= Mary Martín =

Spanish-Mexican artist (1927–1982)

Mary Martín (January 1, 1927 – October 12, 1982) was a Spanish-Mexican artist whose work has been recognized with membership in the Salón de la Plástica Mexicana.

==Life==
Martín was born María Luisa Martín in Salamanca, Spain to father Vicente Martín, who drew railways and railway lines. At the end of the Spanish Civil War, her family fled to Madrid, then north to France, but there they were caught and the father sent to a concentration camp by the Germans. The father escaped to help his family flee Europe and become refugees in Mexico. Later in this same country, she married architect Eduardo Vázquez Jiménez. She was a communist but not active in the party because of what she considered the machismo of the male members.

In this new country, Mary studied at the Academia Hispano Mexicana, but when she was a teenager she left school to pursue a career in art. Her father was her first teacher, and later studied with painter and architect Roberto Fernández Balbuena.
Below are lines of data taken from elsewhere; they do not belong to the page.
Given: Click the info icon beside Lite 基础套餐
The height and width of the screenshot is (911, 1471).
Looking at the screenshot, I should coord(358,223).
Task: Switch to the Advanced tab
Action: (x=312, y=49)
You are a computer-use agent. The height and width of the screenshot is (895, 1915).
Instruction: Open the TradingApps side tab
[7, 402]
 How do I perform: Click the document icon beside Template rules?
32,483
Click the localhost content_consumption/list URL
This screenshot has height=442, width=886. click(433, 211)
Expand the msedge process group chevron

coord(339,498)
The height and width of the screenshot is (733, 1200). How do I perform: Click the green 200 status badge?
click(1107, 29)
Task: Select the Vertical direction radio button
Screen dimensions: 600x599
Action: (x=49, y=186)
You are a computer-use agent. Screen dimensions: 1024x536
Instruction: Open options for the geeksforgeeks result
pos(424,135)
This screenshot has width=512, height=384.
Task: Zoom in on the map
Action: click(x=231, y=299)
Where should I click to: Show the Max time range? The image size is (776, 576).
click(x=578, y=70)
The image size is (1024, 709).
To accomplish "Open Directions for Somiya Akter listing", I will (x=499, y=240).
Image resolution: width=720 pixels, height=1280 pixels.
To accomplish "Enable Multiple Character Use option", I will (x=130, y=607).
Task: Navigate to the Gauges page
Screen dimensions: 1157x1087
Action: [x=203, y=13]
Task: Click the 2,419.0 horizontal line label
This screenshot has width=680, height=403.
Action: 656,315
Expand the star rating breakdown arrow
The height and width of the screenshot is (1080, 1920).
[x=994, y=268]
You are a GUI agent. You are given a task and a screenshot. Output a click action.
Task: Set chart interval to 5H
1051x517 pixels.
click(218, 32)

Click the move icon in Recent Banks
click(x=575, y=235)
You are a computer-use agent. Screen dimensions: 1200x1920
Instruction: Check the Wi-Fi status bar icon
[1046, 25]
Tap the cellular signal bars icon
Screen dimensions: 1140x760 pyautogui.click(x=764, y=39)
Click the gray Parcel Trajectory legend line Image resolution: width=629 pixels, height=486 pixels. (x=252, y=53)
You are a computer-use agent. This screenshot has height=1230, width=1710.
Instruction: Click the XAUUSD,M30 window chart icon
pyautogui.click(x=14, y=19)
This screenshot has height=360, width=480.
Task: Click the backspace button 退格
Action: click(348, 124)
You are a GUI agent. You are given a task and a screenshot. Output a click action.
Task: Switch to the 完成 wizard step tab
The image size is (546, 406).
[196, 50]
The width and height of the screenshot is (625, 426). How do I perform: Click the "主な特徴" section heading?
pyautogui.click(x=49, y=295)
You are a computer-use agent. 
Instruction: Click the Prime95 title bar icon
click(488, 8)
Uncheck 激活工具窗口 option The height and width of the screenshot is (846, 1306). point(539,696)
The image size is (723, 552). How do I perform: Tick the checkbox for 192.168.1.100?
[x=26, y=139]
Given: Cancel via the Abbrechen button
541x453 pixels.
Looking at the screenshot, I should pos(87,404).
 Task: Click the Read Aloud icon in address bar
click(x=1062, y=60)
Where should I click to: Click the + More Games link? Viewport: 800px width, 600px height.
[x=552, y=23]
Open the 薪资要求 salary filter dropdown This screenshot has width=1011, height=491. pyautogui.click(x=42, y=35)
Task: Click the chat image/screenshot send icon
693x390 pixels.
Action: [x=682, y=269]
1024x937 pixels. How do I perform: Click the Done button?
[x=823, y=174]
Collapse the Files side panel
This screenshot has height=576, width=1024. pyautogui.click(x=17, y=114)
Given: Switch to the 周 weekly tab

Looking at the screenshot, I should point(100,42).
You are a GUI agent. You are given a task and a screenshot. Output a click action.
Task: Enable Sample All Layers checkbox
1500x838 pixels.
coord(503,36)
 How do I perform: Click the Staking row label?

From 1944 to 1949, she returned to school to study at the Escuela Nacional de Pintura, Escultura y Grabado "La Esmeralda", where she studied under teachers such as Alfredo Zalce, Carlos Orozco Romero, Agustín Lazo, Jesús Guerrero Galván, José Zúñiga and Manuel Rodríguez Lozano.

She died of cancer at age 55.

==Career==
Martín's first exhibition came in 1949 at the Cristal Bookstore just off the Alameda Central in Mexico City, in which she demonstrated her works in painting and drawing. She then became a member of the Taller de Gráfica Popular focusing on printmaking with political and social themes such as images of workers, indigenous people, prisoners and works supporting the Cuban Revolution. In the early 1950s, she met Diego Rivera, who invited her to collaborate on mural projects at the Teatro de Insurgentes and The Olympic Stadium of the Ciudad Universitaria. From 1955 to 1960, she exhibited her work in Europe (Warsaw, Paris, Ljubljana, Stavropol, Moscow and Prague), Beijing and San Antonio, Texas. The student uprising in Mexico prompted her to become a drawing teacher, working with the architecture faculty of the National Autonomous University of Mexico from then until her death in 1982. She was inducted into the Salón de la Plástica Mexicana and served on its board.

==Artistry==
Although she always kept her Spanish accent, her artwork was definitively Mexican. She was attracted to the Mexican Muralism movement. Diego Rivera described Martín as "an artist of great validity and seriousness...solid, honest, and full of emotion." One of her themes was the plight of women in Mexico, with the discovery of the stone disk of the goddess Coyolxauhqui inspiring for her a metaphor, and to whom she dedicated a series of works. Much of her work was drawing, favoring solid heavy black lines, along with ochre tones for dramatic effect.